Dhaka: Since the beginning of the new year, the political war between Bangladesh's two main parties has bled on to the street. At least 115 have died, 60 of whom were burned to death. Bitter feuds are nothing new in Bangladeshi politics, but the depth of this year's violence is unprecedented.
As the crisis has spiralled, the country's garment industry, which turns out many of the clothes destined for the British High Street, has seen orders drop by nearly a third. "Never has there been these kinds of attack against the public, where the public has been victimised by the crisis," said Iftekaruzzaman, the executive director of Transparency International, an anti-corruption watchdog.
The killings started in January, when Khaleda Zia, the leader of the main opposition party, the Bangladesh Nationalist Party (BNP), called for her supporters to blockade the country's roads, railways and canals in protest at an unfair general election.
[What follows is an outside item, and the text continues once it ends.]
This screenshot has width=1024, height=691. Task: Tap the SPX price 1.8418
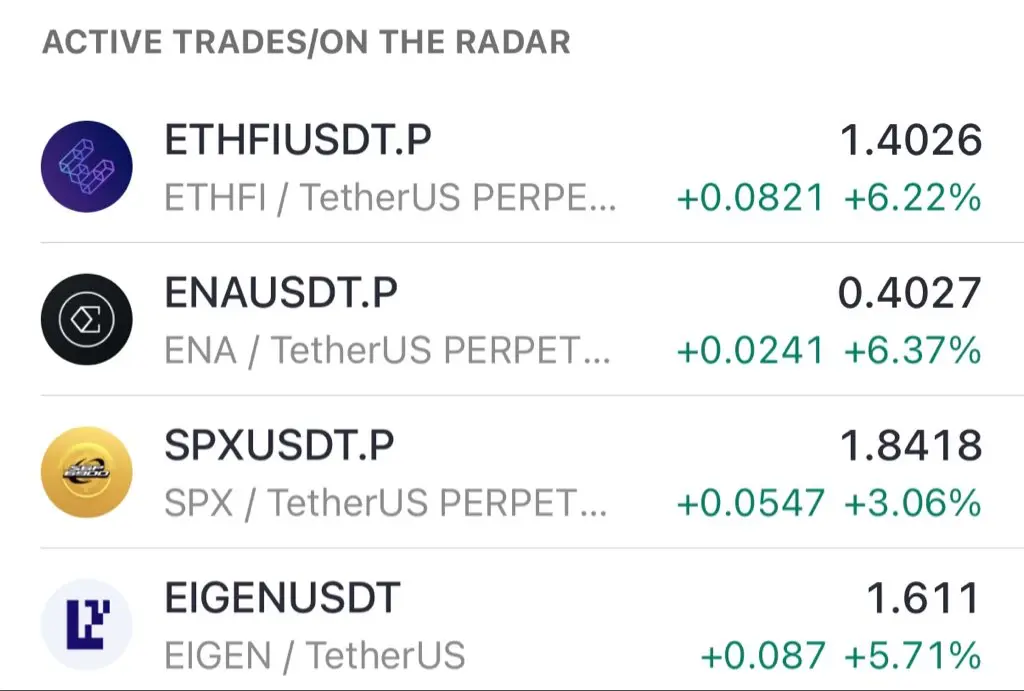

Her supporters, including allies from the Jamaat-e-Islami party, started setting fire to vehicles that tried to pass the barricades, leaving scores of bus passengers and truck drivers dead.
Sheikh Hasina, the country's prime minister, has blamed the deaths on her opponent, calling them deliberate murders as part of a "desperate effort" to destabilise the country and grab power. A court has issued an arrest warrant for Zia on corruption charges, but her lawyer has said she would not appear unless the government could guarantee her security and allow her to return to her office.
The police have arrested as many as 15,000 of Zia's supporters and at least 35 have died in what human rights activists said were extra-judicial assassinations. A significant number of party leaders have been detained and hundreds of activists have gone into hiding. Gowhar Rizvi, the prime minister's foreign affairs adviser, said the BNP had "not drawn any popular support" and blamed "paid agents" for carrying out the violence.
"Since these major political parties will govern Bangladesh for the foreseeable future, they have to find a long term and permanent method where they can agree to transition power to and from each other through a democratic process. And they need to start talk about this," said Syed Nasim Manzur, the president of the Metropolitan Chamber of Commerce and Industry. The BNP said it was fighting for democracy itself. "I am one of the biggest aspirants to stop the violence, to stop the hartals. As a nation we can't go for a period like this. But dialogue is the only solution,” said Mahbubur Rahman, a retired lieutenant general and a member of the BNP standing committee.